Revision as of 03:34, 25 May 2017

|CARNEGIE MELLON UNIVERSITY AFRICA|

04-800
Applied Computer Vision

Elective

Units: 12

Lecture/Lab/Rep hours/week: 4 hours lectures/week

Semester: Fall

Pre-requisites: programming skills

Students are expected to be proficient in programming in at least one programming language, ideally C/C++.

Course description

This course provides students with a solid foundation in the key elements of computer vision, emphasizing the practical application of the underlying theory. It focusses mainly on the techniques required to build robot vision applications but the algorithms can also be applied in other domains such as industrial inspection and video surveillance. A key focus of the course is on effective implementation of solutions to practical computer vision problems in a variety of environments using both bespoke software authored by the students and standard computer vision libraries.

Learning objectives

The course covers optics, sensors, image formation, image acquisition & image representation before proceeding to the essentials of image processing and image filtering. This provides the basis for a treatment of image segmentation, including edge detection, region growing, and boundary detection, the Hough transform, and colour-based segmentation.

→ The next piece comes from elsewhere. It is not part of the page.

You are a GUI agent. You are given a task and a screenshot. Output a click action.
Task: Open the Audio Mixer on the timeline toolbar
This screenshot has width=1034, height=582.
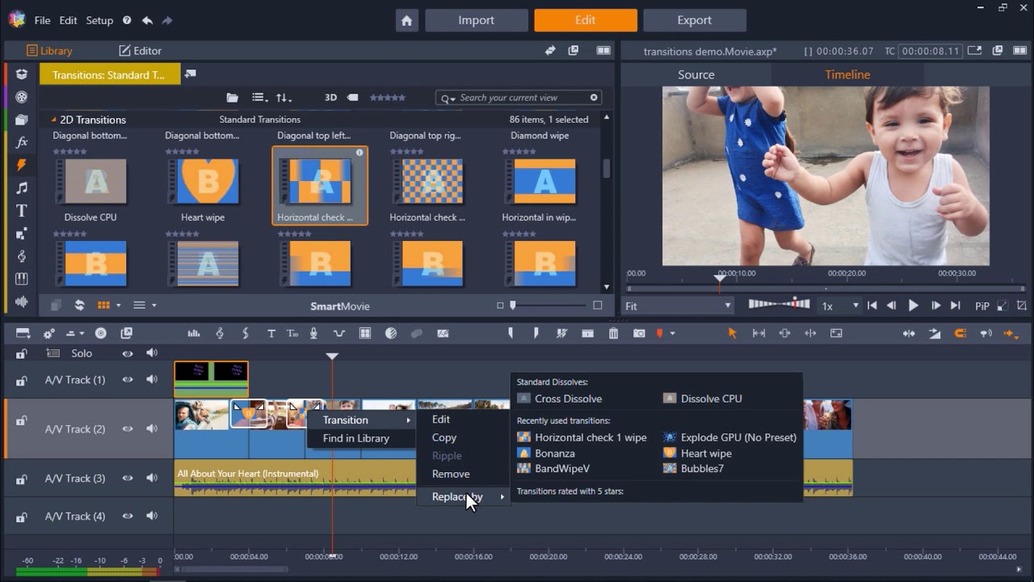pos(194,333)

Building on this, the course then proceeds to deal with object detection and recognition in 2D, addressing template matching, interest point operators, gradient orientation histograms, the SIFT descriptor, and colour histogram intersection and back-projection.

The problem of recovery of 3D information is then addressed, introducing homogeneous coordinates and transformations, the perspective transformation, camera model, inverse perspective transformation, stereo vision, and epipolar geometry.

The interpretation of visual information in unstructured environments poses many problems. To deal with these, the course then addresses visual attention, clustering, grouping, and segmentation, building on Gestalt principles, before proceeding to deal with object detection, object recognition, and object categorization in both 2D and 3D.

Outcomes

After completing this course, students should be able to:

  • Apply their knowledge of image acquisition, image processing, and image analysis to extract useful information from visual images.
  • Design, implement, and document appropriate, effective, and efficient software solutions for a variety of real-world computer vision problems.
  • Exploit standard computer vision software libraries in the development of these solutions.

Content details

Refer to the Lecture Schedule for information on course delivery, including lectures, labs, assignments, and exercises.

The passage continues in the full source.